Input for this task:

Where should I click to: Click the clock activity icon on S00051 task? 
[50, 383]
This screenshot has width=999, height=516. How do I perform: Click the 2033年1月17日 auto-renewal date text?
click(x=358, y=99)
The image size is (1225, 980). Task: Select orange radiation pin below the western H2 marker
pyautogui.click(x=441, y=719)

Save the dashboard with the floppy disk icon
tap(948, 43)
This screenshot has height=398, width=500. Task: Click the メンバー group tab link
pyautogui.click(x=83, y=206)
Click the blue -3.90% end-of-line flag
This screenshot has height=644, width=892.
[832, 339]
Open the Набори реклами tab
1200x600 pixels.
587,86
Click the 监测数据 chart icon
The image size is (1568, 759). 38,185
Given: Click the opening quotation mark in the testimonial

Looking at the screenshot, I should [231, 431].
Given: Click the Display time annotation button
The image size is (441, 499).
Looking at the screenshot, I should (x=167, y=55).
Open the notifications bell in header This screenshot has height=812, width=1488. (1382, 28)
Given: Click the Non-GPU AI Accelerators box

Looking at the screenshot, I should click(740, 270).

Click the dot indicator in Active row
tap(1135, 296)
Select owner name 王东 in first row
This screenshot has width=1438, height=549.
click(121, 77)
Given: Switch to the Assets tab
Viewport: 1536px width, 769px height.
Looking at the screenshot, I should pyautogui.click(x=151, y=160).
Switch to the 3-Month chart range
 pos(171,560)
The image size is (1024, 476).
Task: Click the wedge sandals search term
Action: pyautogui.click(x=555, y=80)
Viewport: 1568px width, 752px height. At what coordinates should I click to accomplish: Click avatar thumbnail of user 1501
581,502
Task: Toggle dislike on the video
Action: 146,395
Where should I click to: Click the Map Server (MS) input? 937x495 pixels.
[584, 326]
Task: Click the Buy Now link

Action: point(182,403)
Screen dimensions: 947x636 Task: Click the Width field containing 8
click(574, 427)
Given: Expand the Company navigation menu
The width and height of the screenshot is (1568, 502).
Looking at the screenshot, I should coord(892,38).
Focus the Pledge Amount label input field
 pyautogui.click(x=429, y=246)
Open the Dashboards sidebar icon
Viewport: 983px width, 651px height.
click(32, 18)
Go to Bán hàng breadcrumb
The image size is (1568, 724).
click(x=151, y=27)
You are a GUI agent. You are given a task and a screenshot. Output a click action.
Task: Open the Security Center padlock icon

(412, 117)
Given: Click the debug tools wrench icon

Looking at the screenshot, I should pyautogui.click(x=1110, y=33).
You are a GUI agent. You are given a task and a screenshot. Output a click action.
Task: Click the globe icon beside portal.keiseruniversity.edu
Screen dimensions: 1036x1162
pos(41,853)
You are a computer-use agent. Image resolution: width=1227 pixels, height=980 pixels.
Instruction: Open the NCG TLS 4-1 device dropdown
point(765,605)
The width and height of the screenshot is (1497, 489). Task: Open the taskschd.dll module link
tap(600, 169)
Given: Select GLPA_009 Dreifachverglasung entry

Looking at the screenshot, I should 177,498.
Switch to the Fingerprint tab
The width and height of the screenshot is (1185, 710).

Try it: Lines after the one containing "Given: Click the Display" are not wanted; repeat exactly each line above from the first up to and including it.

Expected output:
Where should I click to: Click the clock activity icon on S00051 task? 
[50, 383]
This screenshot has width=999, height=516. How do I perform: Click the 2033年1月17日 auto-renewal date text?
click(x=358, y=99)
The image size is (1225, 980). Task: Select orange radiation pin below the western H2 marker
pyautogui.click(x=441, y=719)

Save the dashboard with the floppy disk icon
tap(948, 43)
This screenshot has height=398, width=500. Task: Click the メンバー group tab link
pyautogui.click(x=83, y=206)
Click the blue -3.90% end-of-line flag
This screenshot has height=644, width=892.
[832, 339]
Open the Набори реклами tab
1200x600 pixels.
587,86
Click the 监测数据 chart icon
The image size is (1568, 759). 38,185
Given: Click the opening quotation mark in the testimonial

Looking at the screenshot, I should [231, 431].
Given: Click the Display time annotation button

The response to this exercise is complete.